富士フイルムは3月16日、ライフサイエンス領域の成長を目的として、CRO(Contract Research Organization:医薬品開発業務受託機関)事業を開始することを発表した。CROとは、製薬企業やバイオベンチャーらが実施する医薬品の研究開発に対し、薬効評価や安全性試験などのサービスを提供して臨床試験を支援するもの。
同社はこれまで、ライフサイエンス領域においては低分子医薬品やバイオ医薬品の開発・製造受託サービスを提供してきた。今回はライフサイエンス領域の戦略を推進するライフサイエンス戦略本部の下にCRO事業推進室を新設し、新たな医薬品のシーズ探索や有効性評価などのサービスを提供するとしている。
同社でバイオ関連技術の研究開発を行うバイオサイエンス&エンジニアリング研究所のほか、製造インフラと創薬の知見を有する富士フイルム富山化学、試薬ビジネスなどで国内販売網を持つ富士フイルム和光純薬など、グループのリソースを結集させ国内向けに創薬支援CROビジネスを展開する。

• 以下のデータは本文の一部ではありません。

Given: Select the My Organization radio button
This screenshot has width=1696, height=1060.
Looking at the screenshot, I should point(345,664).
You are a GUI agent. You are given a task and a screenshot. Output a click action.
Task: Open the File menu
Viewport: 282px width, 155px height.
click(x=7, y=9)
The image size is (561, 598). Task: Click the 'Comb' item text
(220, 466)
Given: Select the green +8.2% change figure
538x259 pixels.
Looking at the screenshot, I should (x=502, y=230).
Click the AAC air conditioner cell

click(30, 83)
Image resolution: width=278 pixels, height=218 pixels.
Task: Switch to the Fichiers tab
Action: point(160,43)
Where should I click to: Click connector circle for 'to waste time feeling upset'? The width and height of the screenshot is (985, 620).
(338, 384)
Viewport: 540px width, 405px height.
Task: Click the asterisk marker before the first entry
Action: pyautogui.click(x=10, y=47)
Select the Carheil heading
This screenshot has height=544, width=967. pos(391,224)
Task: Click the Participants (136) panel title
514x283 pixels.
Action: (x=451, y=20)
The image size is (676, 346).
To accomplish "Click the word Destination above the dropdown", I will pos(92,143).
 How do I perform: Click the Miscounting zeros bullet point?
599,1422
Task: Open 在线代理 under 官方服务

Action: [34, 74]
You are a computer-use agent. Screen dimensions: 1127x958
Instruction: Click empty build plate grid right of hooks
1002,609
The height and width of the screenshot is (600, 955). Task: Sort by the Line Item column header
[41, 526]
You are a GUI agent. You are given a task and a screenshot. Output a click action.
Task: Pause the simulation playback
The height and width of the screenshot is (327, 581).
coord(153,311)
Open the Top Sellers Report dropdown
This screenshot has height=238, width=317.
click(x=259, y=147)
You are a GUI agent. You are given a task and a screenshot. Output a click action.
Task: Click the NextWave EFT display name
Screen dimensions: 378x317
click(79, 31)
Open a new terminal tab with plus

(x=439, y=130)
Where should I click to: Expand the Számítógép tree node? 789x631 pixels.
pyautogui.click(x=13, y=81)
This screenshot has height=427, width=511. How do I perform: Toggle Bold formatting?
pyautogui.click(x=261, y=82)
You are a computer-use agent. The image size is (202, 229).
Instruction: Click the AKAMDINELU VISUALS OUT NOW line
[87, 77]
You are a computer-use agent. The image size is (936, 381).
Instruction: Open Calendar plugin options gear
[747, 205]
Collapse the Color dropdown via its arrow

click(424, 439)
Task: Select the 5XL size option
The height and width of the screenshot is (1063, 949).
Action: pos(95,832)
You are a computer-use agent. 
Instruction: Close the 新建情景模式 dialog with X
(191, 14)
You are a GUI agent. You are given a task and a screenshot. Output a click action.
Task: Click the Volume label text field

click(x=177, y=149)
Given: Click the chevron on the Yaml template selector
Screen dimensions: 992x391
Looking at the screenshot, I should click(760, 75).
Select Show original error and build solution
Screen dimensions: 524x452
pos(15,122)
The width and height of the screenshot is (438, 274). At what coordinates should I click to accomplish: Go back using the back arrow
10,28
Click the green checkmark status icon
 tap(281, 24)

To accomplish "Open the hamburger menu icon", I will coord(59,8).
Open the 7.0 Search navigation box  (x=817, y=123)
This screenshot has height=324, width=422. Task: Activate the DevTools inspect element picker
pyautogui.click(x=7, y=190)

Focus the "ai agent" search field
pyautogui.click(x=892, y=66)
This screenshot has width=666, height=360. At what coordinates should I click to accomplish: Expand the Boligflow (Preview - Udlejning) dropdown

具体的には、ヒトiPS細胞由来分化細胞に関するノウハウとAI(Artificial Intelligence:人工知能)技術を組み合わせ、医薬品候補物質の有効性・安全性評価および作用機序解析のサービスを提供する予定だ。
また、遺伝子治療薬に関するサンプルの作製や、その治療薬の分子構造の解析にも対応する。さらには、がんや感染症の分野を中心として、医薬品の研究開発の知見を生かした創薬コンサルティングなども手掛けるという。